In the records below, the part to copy starts at the line containing "Instruction: Click the" and goes to the last line; output it exactly, without pictures.

[Data under study]

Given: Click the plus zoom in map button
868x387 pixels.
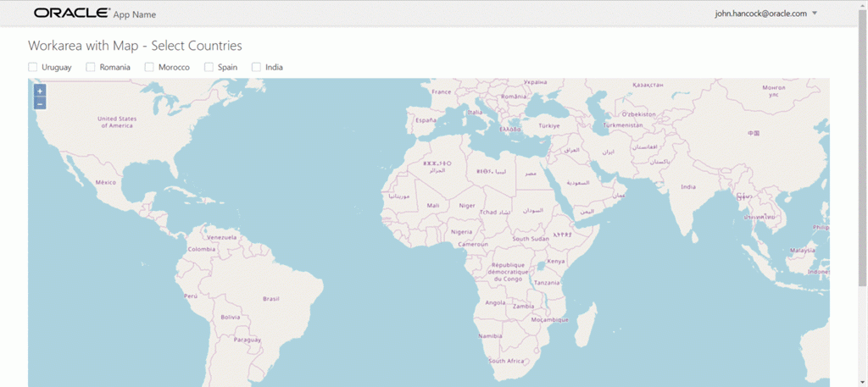Looking at the screenshot, I should point(40,90).
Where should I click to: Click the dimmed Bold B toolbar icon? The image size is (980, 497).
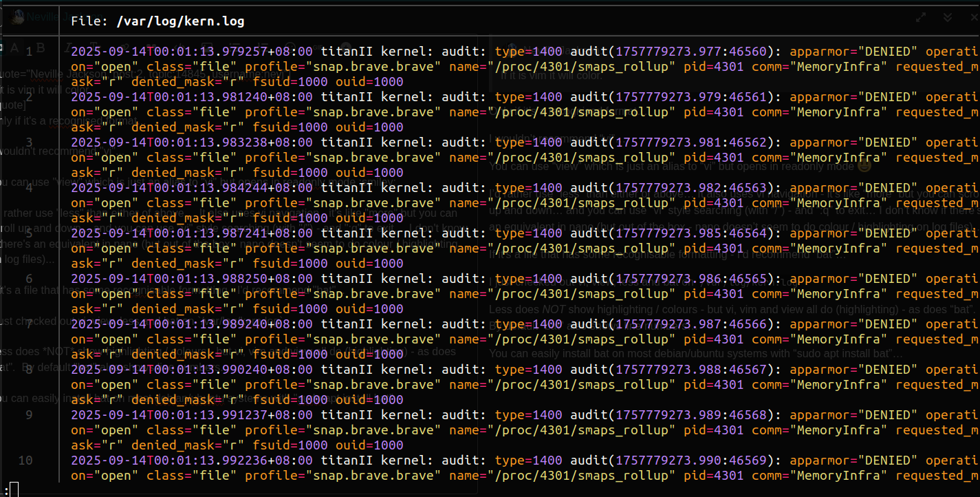41,47
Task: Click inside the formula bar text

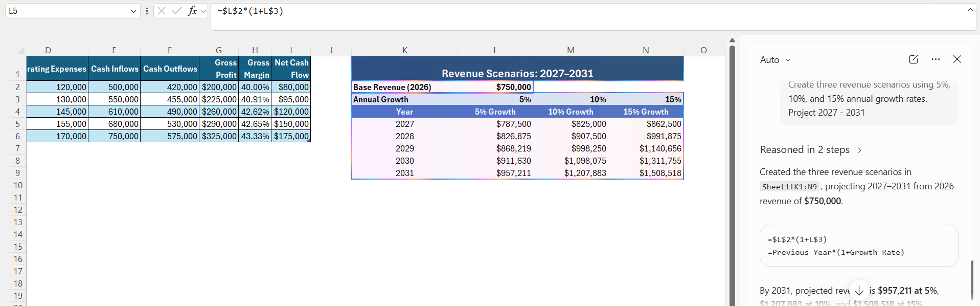Action: 593,17
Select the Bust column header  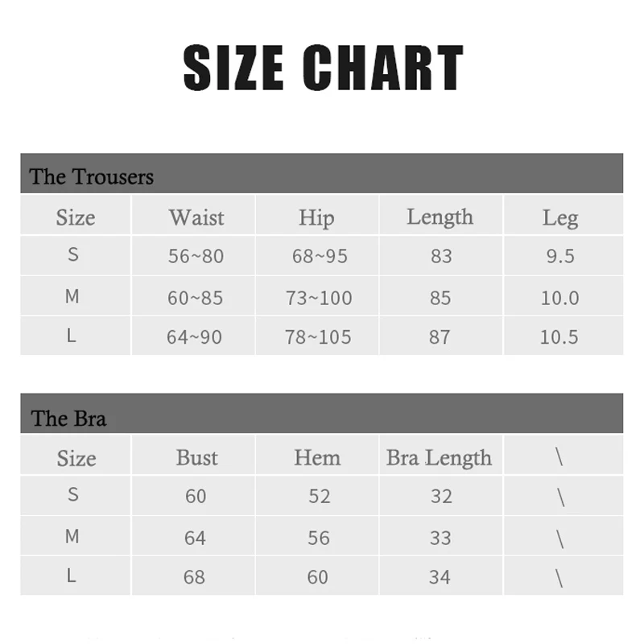click(x=196, y=457)
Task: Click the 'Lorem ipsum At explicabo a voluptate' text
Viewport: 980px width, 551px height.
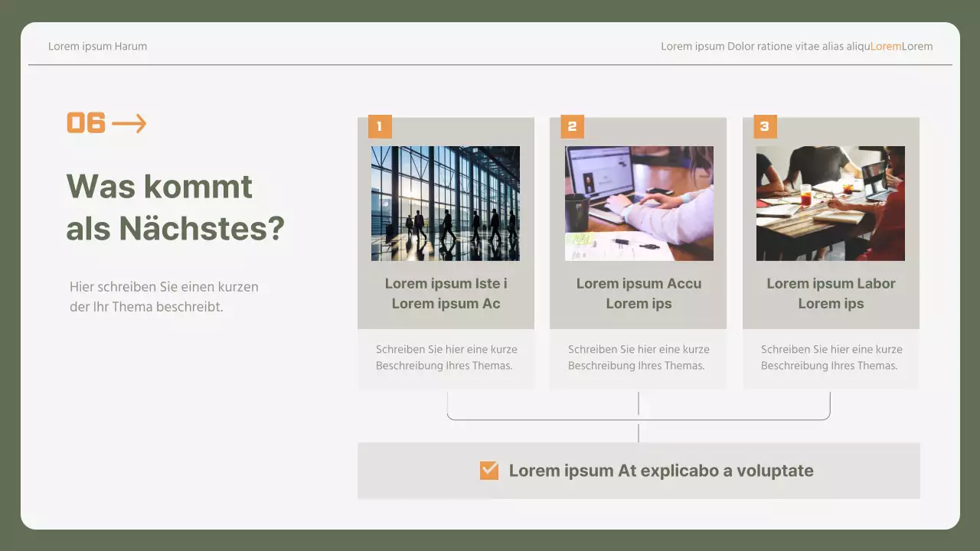Action: [x=661, y=471]
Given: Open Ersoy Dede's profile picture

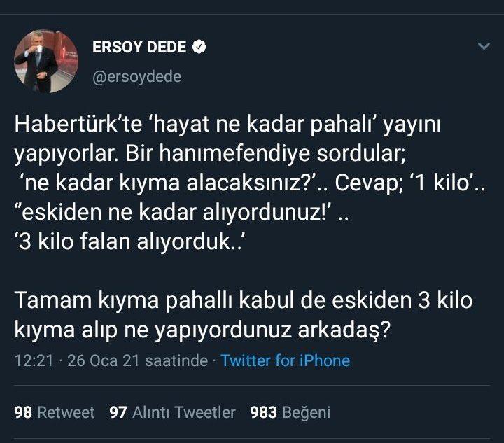Looking at the screenshot, I should click(46, 62).
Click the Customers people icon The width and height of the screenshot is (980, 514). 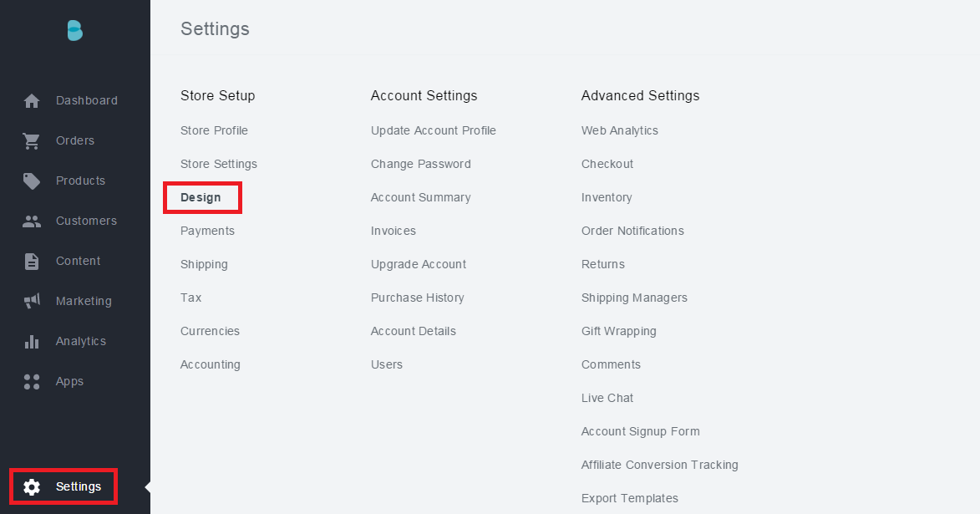(32, 221)
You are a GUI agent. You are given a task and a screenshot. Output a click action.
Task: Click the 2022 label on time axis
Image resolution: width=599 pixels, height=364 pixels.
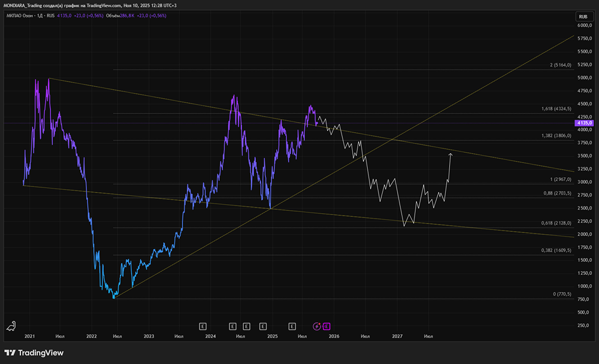tap(91, 337)
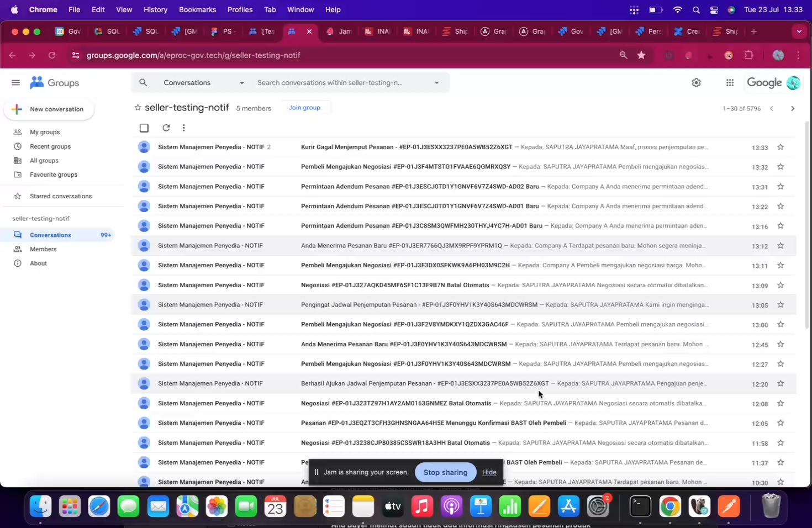Click the Google account avatar
This screenshot has width=812, height=528.
tap(793, 82)
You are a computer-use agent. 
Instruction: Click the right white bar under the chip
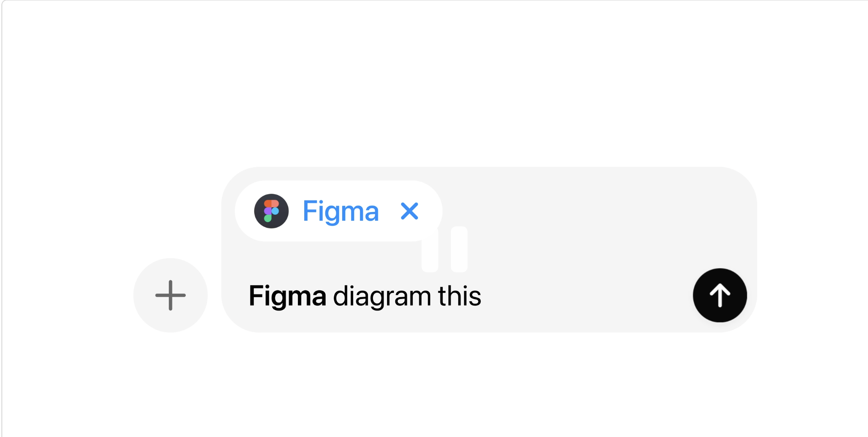[x=459, y=248]
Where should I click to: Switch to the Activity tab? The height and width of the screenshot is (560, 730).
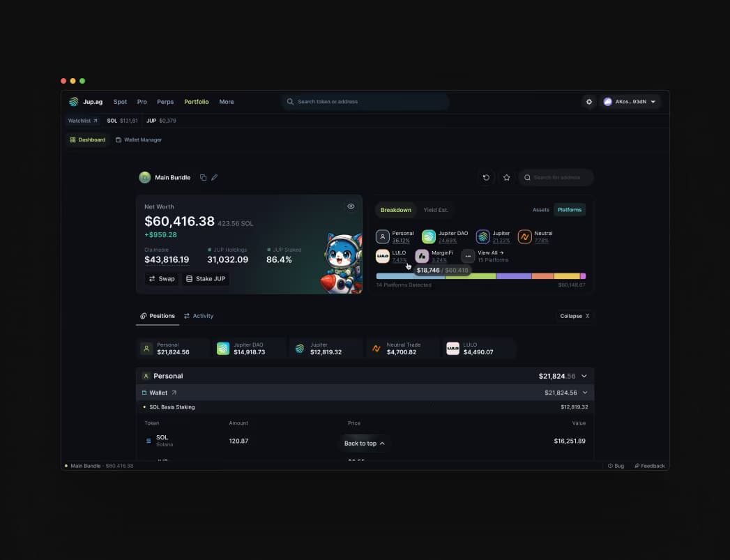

[/Data under study]

> [Task result]
Instruction: Click the right white bar under the chip
[x=459, y=248]
Where should I click to: Switch to the Activity tab? The height and width of the screenshot is (560, 730).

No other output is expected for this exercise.